(What to work on)
Restate word for word the lines in the listing below, starting at the line containing "Viewport: 1022px width, 1009px" and ending at the line containing "Open Page Title column layout options", both included; leave out the rest.
----- Task input -----
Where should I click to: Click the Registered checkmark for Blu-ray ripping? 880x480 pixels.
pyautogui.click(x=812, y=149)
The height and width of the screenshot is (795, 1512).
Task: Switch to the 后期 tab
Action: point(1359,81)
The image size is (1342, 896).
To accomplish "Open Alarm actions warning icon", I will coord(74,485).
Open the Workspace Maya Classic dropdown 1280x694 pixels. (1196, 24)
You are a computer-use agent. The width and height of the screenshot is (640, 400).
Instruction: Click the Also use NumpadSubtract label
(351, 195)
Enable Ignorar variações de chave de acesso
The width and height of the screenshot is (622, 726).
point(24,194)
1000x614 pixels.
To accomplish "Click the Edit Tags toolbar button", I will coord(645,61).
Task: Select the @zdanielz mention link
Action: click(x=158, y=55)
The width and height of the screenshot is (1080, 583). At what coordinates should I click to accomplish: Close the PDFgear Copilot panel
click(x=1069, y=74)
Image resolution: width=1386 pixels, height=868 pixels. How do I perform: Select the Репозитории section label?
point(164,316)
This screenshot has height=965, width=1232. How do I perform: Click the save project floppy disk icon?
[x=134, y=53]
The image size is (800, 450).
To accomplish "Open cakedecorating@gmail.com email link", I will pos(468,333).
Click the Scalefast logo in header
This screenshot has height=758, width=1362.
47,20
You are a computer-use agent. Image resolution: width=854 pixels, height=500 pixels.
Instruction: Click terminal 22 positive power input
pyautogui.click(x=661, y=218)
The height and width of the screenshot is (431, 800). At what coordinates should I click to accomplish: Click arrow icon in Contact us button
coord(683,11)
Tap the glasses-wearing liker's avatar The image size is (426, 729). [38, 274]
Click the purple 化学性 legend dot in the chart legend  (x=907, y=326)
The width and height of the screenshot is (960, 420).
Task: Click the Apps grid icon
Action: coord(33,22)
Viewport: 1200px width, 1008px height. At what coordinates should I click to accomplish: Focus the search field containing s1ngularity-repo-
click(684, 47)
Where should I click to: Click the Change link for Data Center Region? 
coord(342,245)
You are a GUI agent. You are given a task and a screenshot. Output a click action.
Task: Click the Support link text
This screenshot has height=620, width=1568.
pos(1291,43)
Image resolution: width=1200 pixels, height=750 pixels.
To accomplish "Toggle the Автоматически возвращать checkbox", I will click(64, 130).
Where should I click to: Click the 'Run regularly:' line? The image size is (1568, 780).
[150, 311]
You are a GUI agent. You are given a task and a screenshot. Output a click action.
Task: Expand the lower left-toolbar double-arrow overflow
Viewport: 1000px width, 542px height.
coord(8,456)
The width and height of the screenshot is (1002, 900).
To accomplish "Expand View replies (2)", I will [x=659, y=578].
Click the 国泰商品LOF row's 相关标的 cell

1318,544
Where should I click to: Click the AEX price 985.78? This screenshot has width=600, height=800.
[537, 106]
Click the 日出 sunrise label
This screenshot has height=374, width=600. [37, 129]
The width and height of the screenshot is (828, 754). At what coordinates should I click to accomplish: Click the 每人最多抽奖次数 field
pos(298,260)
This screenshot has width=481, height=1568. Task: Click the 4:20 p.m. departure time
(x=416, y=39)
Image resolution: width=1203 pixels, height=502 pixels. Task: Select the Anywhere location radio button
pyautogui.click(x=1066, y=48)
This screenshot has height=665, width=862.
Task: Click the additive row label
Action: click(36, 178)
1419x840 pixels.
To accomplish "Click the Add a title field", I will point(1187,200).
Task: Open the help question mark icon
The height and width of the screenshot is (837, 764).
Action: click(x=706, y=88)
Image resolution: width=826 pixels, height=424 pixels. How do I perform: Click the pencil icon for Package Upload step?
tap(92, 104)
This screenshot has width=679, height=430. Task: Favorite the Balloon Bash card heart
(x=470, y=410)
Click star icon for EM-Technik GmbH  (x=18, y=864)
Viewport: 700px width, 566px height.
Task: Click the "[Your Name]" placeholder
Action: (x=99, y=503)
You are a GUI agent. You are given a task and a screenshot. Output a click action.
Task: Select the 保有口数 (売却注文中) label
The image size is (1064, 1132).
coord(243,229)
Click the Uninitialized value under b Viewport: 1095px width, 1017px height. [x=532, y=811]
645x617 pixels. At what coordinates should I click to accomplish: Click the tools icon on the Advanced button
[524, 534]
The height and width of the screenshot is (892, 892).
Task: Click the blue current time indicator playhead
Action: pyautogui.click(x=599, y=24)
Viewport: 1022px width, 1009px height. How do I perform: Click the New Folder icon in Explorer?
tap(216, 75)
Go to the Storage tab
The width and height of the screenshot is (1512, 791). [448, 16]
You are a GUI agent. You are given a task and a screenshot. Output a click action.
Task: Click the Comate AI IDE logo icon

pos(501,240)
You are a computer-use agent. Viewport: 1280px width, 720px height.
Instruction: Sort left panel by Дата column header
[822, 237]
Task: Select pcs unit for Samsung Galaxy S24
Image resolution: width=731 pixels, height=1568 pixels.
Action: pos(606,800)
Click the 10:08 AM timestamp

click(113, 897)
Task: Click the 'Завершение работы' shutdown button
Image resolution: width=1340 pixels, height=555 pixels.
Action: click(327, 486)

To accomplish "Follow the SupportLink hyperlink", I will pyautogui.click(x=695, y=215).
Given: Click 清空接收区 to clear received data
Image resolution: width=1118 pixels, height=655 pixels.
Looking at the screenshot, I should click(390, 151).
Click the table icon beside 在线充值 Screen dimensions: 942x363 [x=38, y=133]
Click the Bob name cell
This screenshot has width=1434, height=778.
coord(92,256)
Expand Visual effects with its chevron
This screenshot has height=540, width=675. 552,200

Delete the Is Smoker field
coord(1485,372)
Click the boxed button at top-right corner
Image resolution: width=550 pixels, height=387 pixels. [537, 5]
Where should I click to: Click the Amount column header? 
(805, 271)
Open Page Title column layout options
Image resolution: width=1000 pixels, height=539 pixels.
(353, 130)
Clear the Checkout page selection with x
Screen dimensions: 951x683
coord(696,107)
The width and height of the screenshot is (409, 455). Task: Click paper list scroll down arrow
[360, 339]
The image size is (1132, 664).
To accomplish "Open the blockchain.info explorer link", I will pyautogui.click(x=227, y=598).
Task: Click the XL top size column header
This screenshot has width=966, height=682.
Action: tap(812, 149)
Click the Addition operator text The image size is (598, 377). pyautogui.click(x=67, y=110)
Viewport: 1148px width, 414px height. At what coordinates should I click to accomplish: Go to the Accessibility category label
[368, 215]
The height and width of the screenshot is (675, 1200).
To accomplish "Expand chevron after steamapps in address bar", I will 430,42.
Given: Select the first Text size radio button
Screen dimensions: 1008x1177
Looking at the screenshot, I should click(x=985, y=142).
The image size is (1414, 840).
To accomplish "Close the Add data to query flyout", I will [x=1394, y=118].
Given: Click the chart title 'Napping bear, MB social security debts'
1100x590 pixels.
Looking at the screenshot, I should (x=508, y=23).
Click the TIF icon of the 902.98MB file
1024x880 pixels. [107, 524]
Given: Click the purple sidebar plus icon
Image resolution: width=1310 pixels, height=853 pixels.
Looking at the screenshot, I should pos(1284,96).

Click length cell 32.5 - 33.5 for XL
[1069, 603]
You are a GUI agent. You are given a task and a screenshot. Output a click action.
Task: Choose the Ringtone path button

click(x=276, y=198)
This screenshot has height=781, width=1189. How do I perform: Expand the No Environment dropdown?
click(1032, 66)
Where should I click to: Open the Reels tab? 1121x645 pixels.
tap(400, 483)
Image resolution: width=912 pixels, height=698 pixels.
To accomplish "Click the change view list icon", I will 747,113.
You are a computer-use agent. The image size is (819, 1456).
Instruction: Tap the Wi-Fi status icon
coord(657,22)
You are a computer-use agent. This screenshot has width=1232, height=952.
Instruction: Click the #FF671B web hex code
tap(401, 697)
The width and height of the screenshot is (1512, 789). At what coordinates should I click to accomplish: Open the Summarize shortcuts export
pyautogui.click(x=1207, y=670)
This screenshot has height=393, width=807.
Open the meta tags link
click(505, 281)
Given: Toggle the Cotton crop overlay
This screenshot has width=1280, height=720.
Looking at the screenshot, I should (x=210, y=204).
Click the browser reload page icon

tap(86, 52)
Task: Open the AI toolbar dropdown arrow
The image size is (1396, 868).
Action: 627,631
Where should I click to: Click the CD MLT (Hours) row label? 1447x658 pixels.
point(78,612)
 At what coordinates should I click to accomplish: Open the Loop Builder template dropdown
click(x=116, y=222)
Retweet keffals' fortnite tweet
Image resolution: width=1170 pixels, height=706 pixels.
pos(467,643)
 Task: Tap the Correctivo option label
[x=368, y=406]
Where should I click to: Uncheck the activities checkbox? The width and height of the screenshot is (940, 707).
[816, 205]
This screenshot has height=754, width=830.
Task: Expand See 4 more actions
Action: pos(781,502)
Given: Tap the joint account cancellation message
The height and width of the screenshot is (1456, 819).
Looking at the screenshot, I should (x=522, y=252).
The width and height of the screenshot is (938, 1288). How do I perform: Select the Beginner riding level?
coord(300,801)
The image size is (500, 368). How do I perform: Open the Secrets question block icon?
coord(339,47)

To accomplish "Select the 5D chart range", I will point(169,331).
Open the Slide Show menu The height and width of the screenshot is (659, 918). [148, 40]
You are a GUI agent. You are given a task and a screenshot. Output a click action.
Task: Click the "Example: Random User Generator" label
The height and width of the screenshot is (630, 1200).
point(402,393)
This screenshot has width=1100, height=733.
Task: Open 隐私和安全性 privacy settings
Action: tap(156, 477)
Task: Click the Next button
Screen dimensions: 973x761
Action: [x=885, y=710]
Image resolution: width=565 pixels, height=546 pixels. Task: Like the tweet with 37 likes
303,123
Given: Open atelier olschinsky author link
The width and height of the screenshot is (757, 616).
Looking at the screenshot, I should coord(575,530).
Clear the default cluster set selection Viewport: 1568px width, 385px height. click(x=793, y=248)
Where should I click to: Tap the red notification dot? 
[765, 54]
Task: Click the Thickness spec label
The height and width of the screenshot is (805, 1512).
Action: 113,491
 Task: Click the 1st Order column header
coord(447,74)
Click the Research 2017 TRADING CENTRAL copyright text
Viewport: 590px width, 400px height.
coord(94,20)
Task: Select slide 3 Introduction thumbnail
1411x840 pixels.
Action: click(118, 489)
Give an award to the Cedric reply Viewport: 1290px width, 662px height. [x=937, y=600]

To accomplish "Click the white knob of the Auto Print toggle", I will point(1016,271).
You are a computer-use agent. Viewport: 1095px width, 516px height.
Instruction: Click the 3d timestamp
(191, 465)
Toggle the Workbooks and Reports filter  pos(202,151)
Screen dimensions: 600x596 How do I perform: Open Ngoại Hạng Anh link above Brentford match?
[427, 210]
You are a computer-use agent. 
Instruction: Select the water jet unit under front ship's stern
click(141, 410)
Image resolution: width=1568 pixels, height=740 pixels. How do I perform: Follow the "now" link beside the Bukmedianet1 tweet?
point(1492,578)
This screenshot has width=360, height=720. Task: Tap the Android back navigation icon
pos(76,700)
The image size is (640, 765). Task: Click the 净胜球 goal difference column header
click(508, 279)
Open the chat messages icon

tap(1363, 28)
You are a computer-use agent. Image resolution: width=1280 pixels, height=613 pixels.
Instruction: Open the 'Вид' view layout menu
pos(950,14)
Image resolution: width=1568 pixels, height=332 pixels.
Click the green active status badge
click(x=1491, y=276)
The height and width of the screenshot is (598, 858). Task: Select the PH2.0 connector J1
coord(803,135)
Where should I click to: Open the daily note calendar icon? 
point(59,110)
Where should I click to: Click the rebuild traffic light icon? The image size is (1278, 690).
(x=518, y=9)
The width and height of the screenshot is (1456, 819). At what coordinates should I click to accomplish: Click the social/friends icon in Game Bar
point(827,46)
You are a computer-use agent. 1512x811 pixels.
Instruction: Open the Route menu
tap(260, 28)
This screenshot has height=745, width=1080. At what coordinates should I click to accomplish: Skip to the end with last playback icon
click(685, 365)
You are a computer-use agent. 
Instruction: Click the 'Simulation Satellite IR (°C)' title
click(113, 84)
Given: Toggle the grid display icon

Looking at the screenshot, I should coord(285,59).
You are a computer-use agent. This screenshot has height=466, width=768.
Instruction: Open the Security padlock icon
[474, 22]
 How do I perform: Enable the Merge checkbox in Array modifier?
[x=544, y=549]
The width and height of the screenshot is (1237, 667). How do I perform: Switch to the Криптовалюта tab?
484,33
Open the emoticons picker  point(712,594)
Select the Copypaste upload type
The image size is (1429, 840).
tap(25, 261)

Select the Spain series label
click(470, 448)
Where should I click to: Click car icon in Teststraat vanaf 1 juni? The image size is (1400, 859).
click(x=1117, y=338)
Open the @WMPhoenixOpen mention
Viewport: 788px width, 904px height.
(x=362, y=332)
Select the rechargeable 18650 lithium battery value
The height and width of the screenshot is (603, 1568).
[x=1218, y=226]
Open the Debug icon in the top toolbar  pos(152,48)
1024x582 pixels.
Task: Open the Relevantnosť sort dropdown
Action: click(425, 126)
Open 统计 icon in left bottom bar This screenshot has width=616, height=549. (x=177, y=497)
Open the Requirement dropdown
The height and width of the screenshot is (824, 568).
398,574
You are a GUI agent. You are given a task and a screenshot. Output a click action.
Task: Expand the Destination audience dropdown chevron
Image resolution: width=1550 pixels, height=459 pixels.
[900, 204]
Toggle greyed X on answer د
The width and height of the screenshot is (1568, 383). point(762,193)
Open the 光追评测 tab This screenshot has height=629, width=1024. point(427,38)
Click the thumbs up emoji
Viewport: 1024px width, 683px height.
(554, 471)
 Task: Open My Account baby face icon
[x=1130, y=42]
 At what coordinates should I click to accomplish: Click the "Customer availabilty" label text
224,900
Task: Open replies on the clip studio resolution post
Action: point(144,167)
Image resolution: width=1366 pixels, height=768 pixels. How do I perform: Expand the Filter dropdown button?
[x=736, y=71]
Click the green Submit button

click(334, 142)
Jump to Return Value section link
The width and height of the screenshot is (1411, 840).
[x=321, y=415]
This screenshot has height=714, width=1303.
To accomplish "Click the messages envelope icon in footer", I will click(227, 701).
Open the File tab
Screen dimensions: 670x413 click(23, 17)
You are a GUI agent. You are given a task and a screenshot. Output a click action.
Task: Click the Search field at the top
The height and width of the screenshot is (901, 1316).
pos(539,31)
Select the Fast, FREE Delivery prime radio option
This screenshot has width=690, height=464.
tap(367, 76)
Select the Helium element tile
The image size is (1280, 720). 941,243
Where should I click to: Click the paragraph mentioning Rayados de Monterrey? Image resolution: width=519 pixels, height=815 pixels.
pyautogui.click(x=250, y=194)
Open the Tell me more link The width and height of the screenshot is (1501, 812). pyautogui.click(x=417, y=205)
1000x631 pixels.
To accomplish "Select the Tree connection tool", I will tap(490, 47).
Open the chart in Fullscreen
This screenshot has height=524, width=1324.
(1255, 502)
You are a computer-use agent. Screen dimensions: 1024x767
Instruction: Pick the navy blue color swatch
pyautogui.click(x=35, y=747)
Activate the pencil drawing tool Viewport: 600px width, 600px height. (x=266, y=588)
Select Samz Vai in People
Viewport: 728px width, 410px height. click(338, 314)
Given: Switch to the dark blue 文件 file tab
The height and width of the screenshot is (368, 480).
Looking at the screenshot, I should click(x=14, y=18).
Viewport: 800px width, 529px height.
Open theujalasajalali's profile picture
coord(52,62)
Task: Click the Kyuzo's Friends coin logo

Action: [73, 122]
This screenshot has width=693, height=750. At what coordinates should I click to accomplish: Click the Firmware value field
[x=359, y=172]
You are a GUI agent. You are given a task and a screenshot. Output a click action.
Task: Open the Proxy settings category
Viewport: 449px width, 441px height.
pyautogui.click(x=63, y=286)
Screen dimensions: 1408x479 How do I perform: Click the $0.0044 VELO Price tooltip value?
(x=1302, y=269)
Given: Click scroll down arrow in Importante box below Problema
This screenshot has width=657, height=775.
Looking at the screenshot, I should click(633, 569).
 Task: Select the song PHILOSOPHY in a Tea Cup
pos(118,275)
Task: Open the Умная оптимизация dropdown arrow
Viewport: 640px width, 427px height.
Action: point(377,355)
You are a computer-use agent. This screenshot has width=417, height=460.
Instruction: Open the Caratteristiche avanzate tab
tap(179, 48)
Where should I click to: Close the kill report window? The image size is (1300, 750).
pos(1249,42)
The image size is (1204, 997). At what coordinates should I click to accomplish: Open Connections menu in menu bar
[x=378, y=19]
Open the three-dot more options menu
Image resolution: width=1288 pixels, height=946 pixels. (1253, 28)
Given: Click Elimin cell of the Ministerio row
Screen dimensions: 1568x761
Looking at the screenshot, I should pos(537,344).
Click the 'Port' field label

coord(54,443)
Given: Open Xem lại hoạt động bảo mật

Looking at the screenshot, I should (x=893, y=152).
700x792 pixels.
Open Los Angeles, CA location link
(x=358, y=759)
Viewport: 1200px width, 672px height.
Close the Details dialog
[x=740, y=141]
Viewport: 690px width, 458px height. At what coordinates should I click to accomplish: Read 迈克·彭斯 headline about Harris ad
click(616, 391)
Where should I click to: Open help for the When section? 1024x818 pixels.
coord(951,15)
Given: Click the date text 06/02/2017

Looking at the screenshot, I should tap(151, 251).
-----
(Solution to the exercise)
Viewport: 1022px width, 1009px height. How do I perform: Click the New Folder icon in Explorer?
tap(216, 75)
Go to the Storage tab
The width and height of the screenshot is (1512, 791). [448, 16]
You are a GUI agent. You are given a task and a screenshot. Output a click action.
Task: Click the Comate AI IDE logo icon

pos(501,240)
You are a computer-use agent. Viewport: 1280px width, 720px height.
Instruction: Sort left panel by Дата column header
[822, 237]
Task: Select pcs unit for Samsung Galaxy S24
Image resolution: width=731 pixels, height=1568 pixels.
Action: pos(606,800)
Click the 10:08 AM timestamp

click(113, 897)
Task: Click the 'Завершение работы' shutdown button
Image resolution: width=1340 pixels, height=555 pixels.
Action: click(327, 486)

To accomplish "Follow the SupportLink hyperlink", I will pyautogui.click(x=695, y=215).
Given: Click 清空接收区 to clear received data
Image resolution: width=1118 pixels, height=655 pixels.
Looking at the screenshot, I should click(390, 151).
Click the table icon beside 在线充值 Screen dimensions: 942x363 [x=38, y=133]
Click the Bob name cell
This screenshot has width=1434, height=778.
coord(92,256)
Expand Visual effects with its chevron
This screenshot has height=540, width=675. 552,200

Delete the Is Smoker field
coord(1485,372)
Click the boxed button at top-right corner
Image resolution: width=550 pixels, height=387 pixels. [537, 5]
Where should I click to: Click the Amount column header? 
(805, 271)
Open Page Title column layout options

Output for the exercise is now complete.